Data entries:
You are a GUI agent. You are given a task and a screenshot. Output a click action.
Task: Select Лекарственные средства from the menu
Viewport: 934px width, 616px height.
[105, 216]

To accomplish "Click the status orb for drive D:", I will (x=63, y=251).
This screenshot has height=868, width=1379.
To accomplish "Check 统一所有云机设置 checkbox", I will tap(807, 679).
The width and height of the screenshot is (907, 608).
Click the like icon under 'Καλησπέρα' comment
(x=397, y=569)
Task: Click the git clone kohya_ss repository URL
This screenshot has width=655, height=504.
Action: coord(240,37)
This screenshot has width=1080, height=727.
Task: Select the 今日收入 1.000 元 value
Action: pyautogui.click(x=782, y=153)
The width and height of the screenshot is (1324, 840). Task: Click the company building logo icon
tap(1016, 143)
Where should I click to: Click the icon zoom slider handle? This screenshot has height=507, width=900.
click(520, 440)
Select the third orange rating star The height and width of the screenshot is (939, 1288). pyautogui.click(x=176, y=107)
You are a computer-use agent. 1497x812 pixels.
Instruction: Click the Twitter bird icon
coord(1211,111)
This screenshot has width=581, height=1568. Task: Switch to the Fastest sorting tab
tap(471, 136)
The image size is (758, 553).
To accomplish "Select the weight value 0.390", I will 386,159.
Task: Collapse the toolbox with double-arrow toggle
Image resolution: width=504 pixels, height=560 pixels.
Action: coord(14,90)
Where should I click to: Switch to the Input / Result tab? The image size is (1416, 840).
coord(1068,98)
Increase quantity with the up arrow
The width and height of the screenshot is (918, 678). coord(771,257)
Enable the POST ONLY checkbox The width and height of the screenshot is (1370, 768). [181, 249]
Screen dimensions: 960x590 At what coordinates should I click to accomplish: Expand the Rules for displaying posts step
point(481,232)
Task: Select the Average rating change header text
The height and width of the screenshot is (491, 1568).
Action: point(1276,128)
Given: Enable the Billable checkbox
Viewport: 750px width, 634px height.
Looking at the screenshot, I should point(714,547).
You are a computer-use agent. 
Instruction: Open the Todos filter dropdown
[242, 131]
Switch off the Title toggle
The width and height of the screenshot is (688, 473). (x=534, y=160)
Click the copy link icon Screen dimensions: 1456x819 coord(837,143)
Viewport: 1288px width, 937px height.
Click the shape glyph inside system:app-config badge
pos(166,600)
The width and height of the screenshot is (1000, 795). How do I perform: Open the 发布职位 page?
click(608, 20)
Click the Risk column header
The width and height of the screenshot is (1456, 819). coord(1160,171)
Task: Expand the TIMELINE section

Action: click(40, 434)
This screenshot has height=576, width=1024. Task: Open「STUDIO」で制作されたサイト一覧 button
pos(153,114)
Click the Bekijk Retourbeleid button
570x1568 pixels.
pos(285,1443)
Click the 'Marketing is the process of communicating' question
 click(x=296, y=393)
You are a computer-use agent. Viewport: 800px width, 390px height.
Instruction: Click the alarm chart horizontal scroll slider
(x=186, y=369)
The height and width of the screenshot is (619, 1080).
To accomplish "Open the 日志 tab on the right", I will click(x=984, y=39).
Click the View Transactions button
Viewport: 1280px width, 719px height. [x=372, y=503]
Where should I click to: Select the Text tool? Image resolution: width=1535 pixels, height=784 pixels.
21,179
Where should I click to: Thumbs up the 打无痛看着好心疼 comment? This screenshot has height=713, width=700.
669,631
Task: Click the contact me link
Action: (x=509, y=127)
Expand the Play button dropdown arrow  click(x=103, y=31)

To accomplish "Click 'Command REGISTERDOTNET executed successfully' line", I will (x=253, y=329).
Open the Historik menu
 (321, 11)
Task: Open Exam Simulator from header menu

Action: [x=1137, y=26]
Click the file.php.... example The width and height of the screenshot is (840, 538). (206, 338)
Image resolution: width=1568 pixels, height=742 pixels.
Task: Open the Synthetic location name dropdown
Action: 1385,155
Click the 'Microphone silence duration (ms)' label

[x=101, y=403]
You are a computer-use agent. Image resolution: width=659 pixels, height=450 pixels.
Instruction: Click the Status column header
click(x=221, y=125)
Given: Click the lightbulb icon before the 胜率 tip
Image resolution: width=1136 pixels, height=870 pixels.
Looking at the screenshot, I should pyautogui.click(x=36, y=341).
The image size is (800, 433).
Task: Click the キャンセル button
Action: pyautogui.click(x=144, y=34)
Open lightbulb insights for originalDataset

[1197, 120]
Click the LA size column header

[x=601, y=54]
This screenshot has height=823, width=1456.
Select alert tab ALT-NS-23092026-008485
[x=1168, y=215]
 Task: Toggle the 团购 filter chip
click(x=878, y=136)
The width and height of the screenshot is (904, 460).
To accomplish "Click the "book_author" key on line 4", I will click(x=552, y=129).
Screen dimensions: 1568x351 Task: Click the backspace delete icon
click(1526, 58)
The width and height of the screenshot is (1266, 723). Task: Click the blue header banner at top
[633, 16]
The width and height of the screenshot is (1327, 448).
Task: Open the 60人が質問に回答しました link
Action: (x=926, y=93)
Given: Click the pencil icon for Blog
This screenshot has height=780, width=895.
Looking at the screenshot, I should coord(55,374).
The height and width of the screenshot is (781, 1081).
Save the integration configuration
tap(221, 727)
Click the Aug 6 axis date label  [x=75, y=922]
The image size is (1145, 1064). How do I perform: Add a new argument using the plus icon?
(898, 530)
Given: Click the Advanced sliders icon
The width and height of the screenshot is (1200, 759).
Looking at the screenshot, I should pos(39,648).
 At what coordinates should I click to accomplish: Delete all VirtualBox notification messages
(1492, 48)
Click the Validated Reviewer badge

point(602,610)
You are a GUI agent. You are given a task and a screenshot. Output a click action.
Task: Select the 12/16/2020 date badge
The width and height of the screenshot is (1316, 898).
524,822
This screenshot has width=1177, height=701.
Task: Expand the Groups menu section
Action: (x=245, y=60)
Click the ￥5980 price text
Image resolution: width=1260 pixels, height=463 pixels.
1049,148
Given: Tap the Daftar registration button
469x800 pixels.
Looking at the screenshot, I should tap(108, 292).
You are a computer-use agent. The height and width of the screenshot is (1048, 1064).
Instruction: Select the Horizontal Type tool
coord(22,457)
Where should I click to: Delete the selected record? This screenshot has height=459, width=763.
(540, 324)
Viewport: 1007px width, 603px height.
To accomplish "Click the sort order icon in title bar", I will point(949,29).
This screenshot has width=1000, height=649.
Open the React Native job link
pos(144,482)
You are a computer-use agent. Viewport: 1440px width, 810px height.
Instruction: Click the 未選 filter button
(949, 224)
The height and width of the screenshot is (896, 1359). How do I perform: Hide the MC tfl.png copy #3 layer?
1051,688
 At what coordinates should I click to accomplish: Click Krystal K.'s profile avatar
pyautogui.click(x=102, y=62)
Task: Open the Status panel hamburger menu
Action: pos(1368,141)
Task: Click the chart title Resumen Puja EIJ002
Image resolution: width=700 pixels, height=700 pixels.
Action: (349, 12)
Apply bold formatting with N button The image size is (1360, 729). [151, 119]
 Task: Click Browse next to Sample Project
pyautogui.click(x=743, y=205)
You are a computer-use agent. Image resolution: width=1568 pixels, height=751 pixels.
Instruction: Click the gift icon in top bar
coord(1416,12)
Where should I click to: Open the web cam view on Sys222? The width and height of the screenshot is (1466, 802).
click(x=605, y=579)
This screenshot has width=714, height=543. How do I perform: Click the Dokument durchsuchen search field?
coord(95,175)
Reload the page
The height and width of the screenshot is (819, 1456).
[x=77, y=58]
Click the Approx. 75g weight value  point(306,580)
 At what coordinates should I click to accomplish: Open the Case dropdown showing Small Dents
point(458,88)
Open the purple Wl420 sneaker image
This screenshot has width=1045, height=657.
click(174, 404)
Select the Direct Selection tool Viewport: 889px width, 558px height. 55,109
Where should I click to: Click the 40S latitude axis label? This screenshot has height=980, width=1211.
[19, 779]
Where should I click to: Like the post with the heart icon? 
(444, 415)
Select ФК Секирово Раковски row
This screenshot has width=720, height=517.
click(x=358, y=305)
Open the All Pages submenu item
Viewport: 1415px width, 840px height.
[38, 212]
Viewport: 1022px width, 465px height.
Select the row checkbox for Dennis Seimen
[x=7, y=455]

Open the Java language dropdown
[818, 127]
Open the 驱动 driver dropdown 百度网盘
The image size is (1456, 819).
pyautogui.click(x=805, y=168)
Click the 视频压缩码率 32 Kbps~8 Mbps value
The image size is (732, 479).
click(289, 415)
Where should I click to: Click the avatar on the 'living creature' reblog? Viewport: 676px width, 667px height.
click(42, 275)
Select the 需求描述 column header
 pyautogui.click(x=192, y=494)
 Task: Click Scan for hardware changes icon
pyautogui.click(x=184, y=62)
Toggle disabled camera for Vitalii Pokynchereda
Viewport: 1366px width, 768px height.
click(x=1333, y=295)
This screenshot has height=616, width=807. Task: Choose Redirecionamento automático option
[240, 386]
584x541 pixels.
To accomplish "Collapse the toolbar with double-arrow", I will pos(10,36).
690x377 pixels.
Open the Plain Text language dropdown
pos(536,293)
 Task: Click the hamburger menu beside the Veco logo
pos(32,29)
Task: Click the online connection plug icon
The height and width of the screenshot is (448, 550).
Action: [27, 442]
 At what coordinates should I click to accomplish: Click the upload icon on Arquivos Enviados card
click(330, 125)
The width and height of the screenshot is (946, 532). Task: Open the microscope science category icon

Instructions for the task — Starting at the beginning of the records and ending at the line that contains "tap(1016, 143)", arrange the lines as a numbered list with blank lines omitted.

Exercise answer —
1. You are a GUI agent. You are given a task and a screenshot. Output a click action.
2. Task: Select Лекарственные средства from the menu
3. Viewport: 934px width, 616px height.
4. [105, 216]
5. To accomplish "Click the status orb for drive D:", I will (x=63, y=251).
6. This screenshot has height=868, width=1379.
7. To accomplish "Check 统一所有云机设置 checkbox", I will tap(807, 679).
8. The width and height of the screenshot is (907, 608).
9. Click the like icon under 'Καλησπέρα' comment
10. (x=397, y=569)
11. Task: Click the git clone kohya_ss repository URL
12. This screenshot has width=655, height=504.
13. Action: coord(240,37)
14. This screenshot has width=1080, height=727.
15. Task: Select the 今日收入 1.000 元 value
16. Action: pyautogui.click(x=782, y=153)
17. The width and height of the screenshot is (1324, 840). Task: Click the company building logo icon
18. tap(1016, 143)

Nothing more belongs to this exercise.